Nilai TKA 2025 masih rendah, FSGI soroti kesiapan pembelajaran Nasional

Update: 2025-12-29 11:50 GMT

Tes Kemampuan Akademik 2025

Elshinta Peduli

Kementerian Pendidikan Dasar dan Menengah (Kemendikdasmen) merilis hasil Tes Kemampuan Akademik (TKA) 2025 yang menjadi instrumen evaluasi baru pengganti Ujian Nasional. Hasilnya menunjukkan nilai rata-rata Nasional pada sejumlah mata pelajaran inti masih rendah. Tak heran ini memicu perhatian berbagai pihak terhadap kualitas pembelajaran dan kesiapan guru di sekolah.

Hasil Tes Kemampuan Akademik (TKA) 2025 pada jenjang SMA, SMK, MA hingga Paket C resmi dirilis oleh Kemendikdasmen dengan capaian nilai rata-rata nasional yang masih rendah. Data menunjukkan nilai Bahasa Indonesia sebesar 57,03, Matematika 37,03, dan Bahasa Inggris 26,33, yang memicu evaluasi terhadap kualitas pembelajaran di sekolah.

Ketua Dewan Pakar Federasi Serikat Guru Indonesia (FSGI), Retno Listyarti, menilai hasil tersebut tidak lepas dari status TKA sebagai asesmen baru yang disiapkan dalam waktu relatif singkat. “Ini TKA pertama dan persiapannya sangat mepet, sehingga banyak pihak sebenarnya sudah memperkirakan hasilnya belum maksimal,” ujar Retno dalam Elshinta News and Talk edisi pagi, Senin (29/12/2025).

Ia mengatakan capaian TKA mencerminkan proses pembelajaran di sekolah yang masih menekankan hafalan dibandingkan kemampuan analisis. “TKA menuntut kompetensi literasi, pemahaman teks, dan kemampuan menarik kesimpulan, sementara pembelajaran kita belum terbiasa ke arah itu,” tambahnya kepada News Anchor Asrofi.

Elshinta Peduli

Retno menjelaskan rendahnya nilai Bahasa Indonesia dan Bahasa Inggris erat kaitannya dengan lemahnya pemahaman teks bacaan. “Soal-soalnya didominasi teks panjang yang menuntut anak memahami kata, kalimat, hingga makna keseluruhan, dan ini menunjukkan kemampuan literasi siswa masih rendah,” ucapnya.

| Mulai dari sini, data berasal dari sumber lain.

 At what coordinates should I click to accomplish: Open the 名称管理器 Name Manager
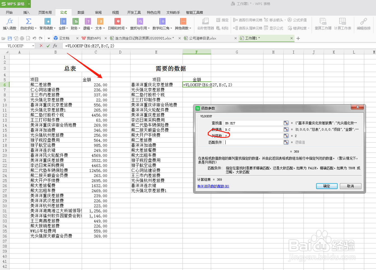[205, 24]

Menurut Retno, rendahnya literasi tidak semata menjadi tanggung jawab sekolah, melainkan juga dipengaruhi budaya membaca di rumah. “Anak bisa membaca tetapi tidak memahami bacaan, dan itu menunjukkan budaya literasi di keluarga juga perlu diperkuat,” katanya.

Ia menyoroti kebiasaan siswa yang terbiasa mencari jawaban instan dari internet tanpa proses berpikir kritis. “Anak-anak sering menyalin jawaban, sementara guru juga belum semua memiliki perangkat untuk mendeteksi dan melatih proses berpikir mandiri,” jelasnya.

Retno menegaskan pembelajaran harus membiasakan siswa menulis dan menjawab pertanyaan berdasarkan pemikiran sendiri. “Guru perlu membiasakan soal-soal analitis agar anak berpikir, bukan sekadar memilih jawaban,” sambungnya.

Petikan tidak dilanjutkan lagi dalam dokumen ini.